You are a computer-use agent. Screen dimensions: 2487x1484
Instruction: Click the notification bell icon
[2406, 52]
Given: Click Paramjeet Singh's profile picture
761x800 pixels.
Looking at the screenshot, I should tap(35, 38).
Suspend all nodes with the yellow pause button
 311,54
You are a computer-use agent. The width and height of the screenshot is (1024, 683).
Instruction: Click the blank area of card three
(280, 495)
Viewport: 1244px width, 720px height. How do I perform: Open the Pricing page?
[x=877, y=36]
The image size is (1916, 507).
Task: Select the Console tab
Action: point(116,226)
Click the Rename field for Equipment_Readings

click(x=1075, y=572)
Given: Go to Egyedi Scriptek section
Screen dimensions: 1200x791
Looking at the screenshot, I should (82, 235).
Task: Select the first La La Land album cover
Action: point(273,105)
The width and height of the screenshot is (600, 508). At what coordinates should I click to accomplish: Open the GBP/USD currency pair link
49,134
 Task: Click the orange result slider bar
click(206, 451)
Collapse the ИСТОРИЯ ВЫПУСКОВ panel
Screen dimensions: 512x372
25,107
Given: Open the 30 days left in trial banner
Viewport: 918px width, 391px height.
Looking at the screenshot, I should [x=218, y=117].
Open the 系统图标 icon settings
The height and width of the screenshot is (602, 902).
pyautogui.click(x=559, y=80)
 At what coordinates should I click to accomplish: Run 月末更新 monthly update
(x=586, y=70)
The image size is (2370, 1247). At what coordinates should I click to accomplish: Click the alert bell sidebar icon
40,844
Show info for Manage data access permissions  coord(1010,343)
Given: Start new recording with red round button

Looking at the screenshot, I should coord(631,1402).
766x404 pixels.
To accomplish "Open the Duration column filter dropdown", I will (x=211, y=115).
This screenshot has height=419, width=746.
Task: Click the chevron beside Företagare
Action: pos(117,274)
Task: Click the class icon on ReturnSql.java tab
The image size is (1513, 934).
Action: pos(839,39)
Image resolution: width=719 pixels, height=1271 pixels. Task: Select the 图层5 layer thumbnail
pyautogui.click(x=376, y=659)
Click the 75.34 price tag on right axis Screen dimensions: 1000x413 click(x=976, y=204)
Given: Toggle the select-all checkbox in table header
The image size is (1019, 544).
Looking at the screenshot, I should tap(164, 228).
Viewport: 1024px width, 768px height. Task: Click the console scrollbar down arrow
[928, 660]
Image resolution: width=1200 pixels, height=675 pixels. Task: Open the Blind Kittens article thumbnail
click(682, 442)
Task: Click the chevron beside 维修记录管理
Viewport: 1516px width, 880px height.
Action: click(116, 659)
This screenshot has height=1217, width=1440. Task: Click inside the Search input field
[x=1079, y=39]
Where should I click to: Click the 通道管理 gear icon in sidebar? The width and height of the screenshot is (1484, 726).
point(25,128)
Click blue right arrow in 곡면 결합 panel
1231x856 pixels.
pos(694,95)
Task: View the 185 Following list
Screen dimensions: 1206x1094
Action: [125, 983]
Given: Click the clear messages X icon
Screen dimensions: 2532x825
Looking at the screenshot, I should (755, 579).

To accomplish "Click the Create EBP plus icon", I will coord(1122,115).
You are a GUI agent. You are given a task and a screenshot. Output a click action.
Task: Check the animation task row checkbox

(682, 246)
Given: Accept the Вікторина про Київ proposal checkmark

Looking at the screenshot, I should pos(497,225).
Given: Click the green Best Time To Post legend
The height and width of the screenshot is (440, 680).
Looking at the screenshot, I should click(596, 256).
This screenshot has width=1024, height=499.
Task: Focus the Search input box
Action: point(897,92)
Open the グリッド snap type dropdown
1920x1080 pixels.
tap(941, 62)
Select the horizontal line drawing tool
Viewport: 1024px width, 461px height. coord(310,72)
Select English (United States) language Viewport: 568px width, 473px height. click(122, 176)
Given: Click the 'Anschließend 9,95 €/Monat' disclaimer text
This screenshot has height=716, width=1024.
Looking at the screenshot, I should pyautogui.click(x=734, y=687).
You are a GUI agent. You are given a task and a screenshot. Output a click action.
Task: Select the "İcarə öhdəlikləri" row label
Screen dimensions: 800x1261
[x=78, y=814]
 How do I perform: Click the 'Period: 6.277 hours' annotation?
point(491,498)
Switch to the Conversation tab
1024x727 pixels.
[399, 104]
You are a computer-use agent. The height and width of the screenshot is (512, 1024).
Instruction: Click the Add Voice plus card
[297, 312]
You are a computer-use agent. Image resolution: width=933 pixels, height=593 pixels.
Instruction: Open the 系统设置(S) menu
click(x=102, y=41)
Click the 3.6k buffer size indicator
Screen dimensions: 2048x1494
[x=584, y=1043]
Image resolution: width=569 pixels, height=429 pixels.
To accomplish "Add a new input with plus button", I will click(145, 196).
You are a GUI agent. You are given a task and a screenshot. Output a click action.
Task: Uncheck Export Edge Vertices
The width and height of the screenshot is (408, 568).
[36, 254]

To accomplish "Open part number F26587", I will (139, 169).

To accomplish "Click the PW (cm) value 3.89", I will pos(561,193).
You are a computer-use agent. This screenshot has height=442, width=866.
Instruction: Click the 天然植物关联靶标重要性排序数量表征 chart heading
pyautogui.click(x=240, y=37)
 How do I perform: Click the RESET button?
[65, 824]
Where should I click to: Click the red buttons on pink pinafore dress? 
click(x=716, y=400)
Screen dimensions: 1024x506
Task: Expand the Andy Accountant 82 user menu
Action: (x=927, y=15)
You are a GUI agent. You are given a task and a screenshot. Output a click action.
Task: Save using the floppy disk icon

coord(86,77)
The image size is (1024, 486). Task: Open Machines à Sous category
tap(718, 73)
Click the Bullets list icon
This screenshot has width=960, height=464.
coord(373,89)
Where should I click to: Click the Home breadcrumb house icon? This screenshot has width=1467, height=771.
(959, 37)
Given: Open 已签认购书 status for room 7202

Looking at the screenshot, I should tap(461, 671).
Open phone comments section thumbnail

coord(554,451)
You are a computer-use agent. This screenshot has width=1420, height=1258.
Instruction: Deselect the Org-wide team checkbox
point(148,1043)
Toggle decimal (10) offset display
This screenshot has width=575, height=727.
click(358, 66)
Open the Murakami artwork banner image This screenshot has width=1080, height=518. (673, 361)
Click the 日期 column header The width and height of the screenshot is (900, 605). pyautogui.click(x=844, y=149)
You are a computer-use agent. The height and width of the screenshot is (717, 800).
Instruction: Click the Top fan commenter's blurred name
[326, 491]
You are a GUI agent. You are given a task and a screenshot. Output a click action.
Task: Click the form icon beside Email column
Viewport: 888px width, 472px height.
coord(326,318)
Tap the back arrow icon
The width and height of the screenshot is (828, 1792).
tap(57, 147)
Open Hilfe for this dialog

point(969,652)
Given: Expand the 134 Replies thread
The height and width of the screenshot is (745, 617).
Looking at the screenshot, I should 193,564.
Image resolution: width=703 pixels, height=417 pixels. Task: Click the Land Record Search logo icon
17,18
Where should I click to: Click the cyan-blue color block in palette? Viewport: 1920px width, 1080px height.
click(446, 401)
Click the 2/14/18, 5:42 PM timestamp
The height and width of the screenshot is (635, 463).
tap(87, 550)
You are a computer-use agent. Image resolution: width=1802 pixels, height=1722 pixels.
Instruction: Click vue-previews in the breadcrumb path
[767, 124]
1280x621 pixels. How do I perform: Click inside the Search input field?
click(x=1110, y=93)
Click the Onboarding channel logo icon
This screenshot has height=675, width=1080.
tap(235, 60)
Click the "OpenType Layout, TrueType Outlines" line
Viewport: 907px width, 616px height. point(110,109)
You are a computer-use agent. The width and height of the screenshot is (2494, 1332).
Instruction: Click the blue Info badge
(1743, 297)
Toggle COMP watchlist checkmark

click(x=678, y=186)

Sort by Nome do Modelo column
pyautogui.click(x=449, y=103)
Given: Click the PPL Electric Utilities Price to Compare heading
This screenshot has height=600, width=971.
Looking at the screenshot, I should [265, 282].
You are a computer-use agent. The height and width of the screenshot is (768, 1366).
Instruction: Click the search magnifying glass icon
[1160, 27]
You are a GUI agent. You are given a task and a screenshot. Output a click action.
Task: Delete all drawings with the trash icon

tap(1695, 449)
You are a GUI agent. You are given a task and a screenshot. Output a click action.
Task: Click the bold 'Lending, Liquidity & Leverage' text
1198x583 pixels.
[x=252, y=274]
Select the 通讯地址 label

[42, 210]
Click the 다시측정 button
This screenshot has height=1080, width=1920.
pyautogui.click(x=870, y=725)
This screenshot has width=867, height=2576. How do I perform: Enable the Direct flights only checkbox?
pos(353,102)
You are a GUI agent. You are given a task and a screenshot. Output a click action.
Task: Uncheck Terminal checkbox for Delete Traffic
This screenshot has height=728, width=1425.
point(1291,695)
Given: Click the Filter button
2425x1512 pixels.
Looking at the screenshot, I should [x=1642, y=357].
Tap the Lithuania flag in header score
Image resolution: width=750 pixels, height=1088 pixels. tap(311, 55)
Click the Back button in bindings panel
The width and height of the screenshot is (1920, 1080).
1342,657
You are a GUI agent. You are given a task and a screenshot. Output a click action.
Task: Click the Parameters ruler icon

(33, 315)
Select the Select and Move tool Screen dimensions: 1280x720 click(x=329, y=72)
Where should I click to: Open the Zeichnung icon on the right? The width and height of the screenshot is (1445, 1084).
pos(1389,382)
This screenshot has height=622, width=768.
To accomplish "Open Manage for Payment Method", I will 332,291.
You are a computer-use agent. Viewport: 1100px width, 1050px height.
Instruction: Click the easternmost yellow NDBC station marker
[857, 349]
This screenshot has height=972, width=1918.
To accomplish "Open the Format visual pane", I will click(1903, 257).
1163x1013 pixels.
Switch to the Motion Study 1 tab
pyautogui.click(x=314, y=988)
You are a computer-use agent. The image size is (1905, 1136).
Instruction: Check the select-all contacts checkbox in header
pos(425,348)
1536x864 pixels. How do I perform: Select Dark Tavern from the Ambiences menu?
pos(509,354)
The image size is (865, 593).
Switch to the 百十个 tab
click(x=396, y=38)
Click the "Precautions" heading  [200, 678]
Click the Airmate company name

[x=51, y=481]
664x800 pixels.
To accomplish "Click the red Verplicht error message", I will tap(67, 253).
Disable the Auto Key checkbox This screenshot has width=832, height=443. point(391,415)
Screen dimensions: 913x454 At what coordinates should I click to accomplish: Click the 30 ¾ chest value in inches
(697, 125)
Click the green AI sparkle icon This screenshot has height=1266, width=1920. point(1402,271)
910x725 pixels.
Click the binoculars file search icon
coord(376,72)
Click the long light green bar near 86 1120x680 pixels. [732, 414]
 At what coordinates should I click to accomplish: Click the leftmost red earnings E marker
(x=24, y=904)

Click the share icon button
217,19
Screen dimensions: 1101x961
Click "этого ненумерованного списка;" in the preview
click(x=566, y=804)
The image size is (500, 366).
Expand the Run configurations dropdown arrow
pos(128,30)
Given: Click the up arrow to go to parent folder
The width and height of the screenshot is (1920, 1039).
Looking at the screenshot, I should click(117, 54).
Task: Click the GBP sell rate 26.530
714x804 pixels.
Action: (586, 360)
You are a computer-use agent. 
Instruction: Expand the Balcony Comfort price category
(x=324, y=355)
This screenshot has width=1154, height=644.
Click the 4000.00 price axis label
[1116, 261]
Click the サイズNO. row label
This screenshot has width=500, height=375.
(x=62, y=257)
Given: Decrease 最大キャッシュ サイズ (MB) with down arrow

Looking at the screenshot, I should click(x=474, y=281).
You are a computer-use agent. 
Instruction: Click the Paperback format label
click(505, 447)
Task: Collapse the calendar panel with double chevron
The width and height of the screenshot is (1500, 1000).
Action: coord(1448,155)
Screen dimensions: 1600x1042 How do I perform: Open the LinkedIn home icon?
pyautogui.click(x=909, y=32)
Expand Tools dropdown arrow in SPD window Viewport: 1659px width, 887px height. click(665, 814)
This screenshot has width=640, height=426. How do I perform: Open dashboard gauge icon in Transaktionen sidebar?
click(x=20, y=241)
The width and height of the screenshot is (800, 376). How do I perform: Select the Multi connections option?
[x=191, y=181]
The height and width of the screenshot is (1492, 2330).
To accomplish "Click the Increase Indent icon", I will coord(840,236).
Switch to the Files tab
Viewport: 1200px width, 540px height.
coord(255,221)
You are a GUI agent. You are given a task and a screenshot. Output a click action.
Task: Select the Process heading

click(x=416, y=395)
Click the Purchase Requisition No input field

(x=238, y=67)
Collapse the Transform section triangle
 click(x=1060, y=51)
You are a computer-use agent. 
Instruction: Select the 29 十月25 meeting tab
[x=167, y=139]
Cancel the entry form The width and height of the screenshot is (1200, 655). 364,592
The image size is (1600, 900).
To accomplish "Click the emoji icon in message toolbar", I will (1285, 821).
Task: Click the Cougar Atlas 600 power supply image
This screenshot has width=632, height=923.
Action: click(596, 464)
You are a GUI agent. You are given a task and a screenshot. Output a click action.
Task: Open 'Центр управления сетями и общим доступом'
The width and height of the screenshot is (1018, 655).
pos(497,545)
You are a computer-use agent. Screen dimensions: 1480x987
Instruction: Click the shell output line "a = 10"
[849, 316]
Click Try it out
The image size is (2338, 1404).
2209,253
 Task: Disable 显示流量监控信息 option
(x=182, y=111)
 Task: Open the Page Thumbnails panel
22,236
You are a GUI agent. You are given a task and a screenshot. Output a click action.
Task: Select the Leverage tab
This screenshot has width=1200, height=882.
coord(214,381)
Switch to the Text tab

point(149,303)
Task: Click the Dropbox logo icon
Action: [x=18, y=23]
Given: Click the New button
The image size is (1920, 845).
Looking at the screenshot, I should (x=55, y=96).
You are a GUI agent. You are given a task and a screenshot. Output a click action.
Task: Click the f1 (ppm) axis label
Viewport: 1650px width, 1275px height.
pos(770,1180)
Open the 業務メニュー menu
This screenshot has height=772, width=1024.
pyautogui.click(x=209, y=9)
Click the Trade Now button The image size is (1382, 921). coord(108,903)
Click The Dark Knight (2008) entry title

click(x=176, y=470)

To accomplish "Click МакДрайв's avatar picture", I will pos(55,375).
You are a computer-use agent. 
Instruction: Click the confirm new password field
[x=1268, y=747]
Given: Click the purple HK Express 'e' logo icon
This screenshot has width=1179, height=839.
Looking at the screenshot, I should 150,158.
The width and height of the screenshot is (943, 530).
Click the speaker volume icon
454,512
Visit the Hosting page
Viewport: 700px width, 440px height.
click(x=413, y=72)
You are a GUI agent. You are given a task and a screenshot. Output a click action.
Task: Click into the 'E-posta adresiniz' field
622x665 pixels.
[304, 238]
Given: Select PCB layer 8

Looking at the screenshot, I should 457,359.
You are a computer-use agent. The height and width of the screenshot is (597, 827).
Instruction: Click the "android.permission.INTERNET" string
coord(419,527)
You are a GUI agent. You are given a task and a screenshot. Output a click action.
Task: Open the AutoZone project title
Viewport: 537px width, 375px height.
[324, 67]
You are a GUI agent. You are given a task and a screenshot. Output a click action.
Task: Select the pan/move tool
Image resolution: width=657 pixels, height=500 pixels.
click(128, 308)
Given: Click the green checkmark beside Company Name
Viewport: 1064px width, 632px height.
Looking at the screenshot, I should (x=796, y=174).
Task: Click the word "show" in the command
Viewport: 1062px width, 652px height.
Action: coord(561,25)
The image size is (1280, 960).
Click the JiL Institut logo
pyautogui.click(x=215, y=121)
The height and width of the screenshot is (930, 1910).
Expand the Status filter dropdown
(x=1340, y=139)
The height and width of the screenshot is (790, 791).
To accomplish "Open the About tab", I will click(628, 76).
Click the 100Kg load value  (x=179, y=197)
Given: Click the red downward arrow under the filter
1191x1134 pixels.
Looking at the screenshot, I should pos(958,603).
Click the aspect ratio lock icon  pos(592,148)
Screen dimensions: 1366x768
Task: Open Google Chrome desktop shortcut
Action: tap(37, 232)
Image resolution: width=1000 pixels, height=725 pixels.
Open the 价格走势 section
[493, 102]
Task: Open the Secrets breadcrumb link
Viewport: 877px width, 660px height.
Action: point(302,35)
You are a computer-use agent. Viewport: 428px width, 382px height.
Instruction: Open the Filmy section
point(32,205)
^^^^
What is needed: Can you reproduce, word for word, everything in the entries from the line containing "This screenshot has width=1154, height=644." down to the line containing "coord(255,221)", with both of those lines included?

Response to this task:
This screenshot has width=1154, height=644.
Click the 4000.00 price axis label
[1116, 261]
Click the サイズNO. row label
This screenshot has width=500, height=375.
(x=62, y=257)
Given: Decrease 最大キャッシュ サイズ (MB) with down arrow

Looking at the screenshot, I should click(x=474, y=281).
You are a computer-use agent. 
Instruction: Click the Paperback format label
click(505, 447)
Task: Collapse the calendar panel with double chevron
The width and height of the screenshot is (1500, 1000).
Action: coord(1448,155)
Screen dimensions: 1600x1042 How do I perform: Open the LinkedIn home icon?
pyautogui.click(x=909, y=32)
Expand Tools dropdown arrow in SPD window Viewport: 1659px width, 887px height. click(665, 814)
This screenshot has width=640, height=426. How do I perform: Open dashboard gauge icon in Transaktionen sidebar?
click(x=20, y=241)
The width and height of the screenshot is (800, 376). How do I perform: Select the Multi connections option?
[x=191, y=181]
The height and width of the screenshot is (1492, 2330).
To accomplish "Click the Increase Indent icon", I will coord(840,236).
Switch to the Files tab
Viewport: 1200px width, 540px height.
coord(255,221)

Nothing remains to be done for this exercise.